Laurie Simmons Explores Memory And Domesticity With Dolls


by Anne Bothwell 15 Oct 2018 8:45 AM

New York artist Laurie Simmons made her first feature film this year, called “My Art.” She’s also the mother of Lena Dunham, creator of the show “Girls.” But it’s Simmons photography that takes center stage at a major retrospective of her work on view at Modern Art Museum of Fort Worth. In this week’s State of the Arts, she sat down with me to talk about the subject that has enthralled her for decades.

You can click above to listen to the interview that aired on KERA FM. Or read a longer excerpt of our chat below:

You’ve spent a huge part of your 40-year career photographing dolls, doll houses, ventriloquist dummies, life-size Japanese love dolls. What first drew you to them as a subject?

Well, I think I’ve always seen the doll as a stand-in for a woman, or a human.

“Laurie Simmons: Big Camera/Little Camera” at Modern Art Museum of Fort Worth. Details.

And let me just say definitively, and right away, that I really wasn’t a kid who played with dolls. I really was peripatetic and kind of had ADD/ADHD, so I was much more likely to rip the heads off and cut the hair off.

But for me, wanting to create these scenes in front of the camera, and having moved to New York in my twenties, and being a little bit afraid to go out on the street, it occurred to me that I could set up these scenes in my studio and get a lot of information across, creating these little tableaux.

When you were getting your start back in the ’70s, that was during early waves of feminism. So, was choosing dolls kind of a risky thing to do? Did you get push-back on that?

Well, I was fearful because the art world seemed like such a male playground. And I felt like, number one, playing with toys as a grown-up is kind of taboo anyway. And I thought I’d be laughed out of town using dolls. And I felt like a woman’s position in the art world was so sort of tenuous anyway.

But I did it.

When I shot these tableaux of domestic spaces in the ’70s, it wasn’t necessarily a critique of women. Though people wanted to write about it in that way. It was more about examining my own memories of childhood and growing up.  It was like where memory and tableaux and domesticity all collided.

So I had a pretty good rationale for it. But nonetheless, I felt a little embarrassed about my choice of subject.

"The Love Doll/Day 23 (Kitchen)" by Laurie Simmons.

“The Love Doll/Day 23 (Kitchen)” by Laurie Simmons.

Did you ever feel like you were the doll in the photo?

Yes, I did feel like the character. I still do feel like the characters in my photos. Every series gave me an opportunity to act out some aspect of my inner life. I don’t think it’s a coincidence that when I first had children, I was working with ventriloquist dummies that were pretty much the size of the kids I had at home.

So there’s a really strong connection between my real life and what’s going on in my photos.

You were part of a wave of photographers in the ’70s sometimes called the Picture Generation. And you were all taking the medium in new directions. What do you find most exciting about the art of photography today?

I don’t think that I would make the decision to be a photographer today. If you think about where the world was in the 1970s, photography was only about 130 years old. It felt like a new medium. It felt very radical and subversive for a woman to pick up a camera and use it irreverently. It felt great not to be part of the art history of painting and sculpture, which seemed dominated by men.

....

# [Tasks to complete]
(A) According to the Laurie Simmons interview, what was she working with when she first had children?
(B) Resume the Laurie Simmons interview after its last sentence.

# [Collected material]
....

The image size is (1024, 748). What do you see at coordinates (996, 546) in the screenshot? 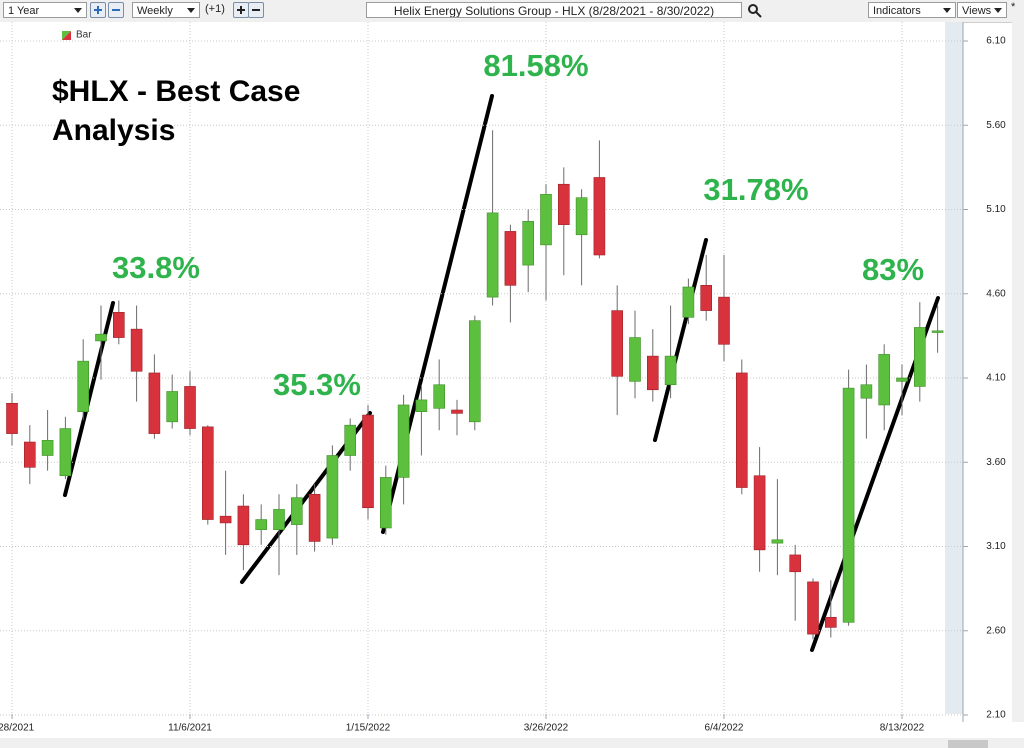
I see `y-tick-label: 3.10` at bounding box center [996, 546].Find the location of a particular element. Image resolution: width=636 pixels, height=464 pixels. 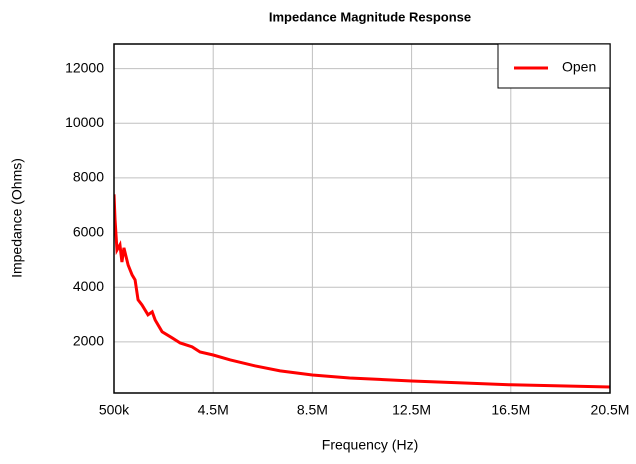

....

# [Task-by-task outputs]
(A) Ventriloquist dummies that were about the size of her children.

(B)
Fast forward to 2018. Here we are with Instagram, Twitter, Facebook, iPhones. There are millions and trillions of images coming at us every day. What does it mean to be a photographer? Everyone’s a photographer. And what really amazes me is how great everybody is at it.

I still teach. I teach photography on the graduate level. And I always have so much sympathy for my students. What do you do? How do you do it now? Those are the questions.

Let’s talk about your children. You have two children, Grace and Lena. What influence have they had on your career, and how have you influenced theirs?

Well, I think that having a mother who loves her work and fights for her work probably sets a great example for children, particularly for female children. I think it never occurred to our children that people would have work that they didn’t love. And that’s really a gift in life . . . I think that that made them feel like they wanted to have work in their life that they could love.

I’m proud of my resilience. I’m proud that I kept working when things were not great. An artist’s career is a series of peaks and valleys. I worked during the peaks and I worked through the valleys. So our children had a chance to see that.

What I learned from them, it’s unlimited. I don’t know where to start. Their resilience. Their activism. Their acceptance of all kinds of people. People that are like them. People that are different. Their openness. They’re 21st-century children. And I was born smack-dab in the middle of the 20th century. And I bring all that baggage with me. I feel like it’s been an honor and a gift to get to know them.

You helped Lena make her first film, “Tiny Furniture.” And she helped you with your feature film this year. Tell me how you two work together. 

Well, I made a film, a 45-minute puppet musical, in 2006. Lena was in college and she was super-involved and inspired by that. I think that helped her solidify her ideas about what she wanted to do.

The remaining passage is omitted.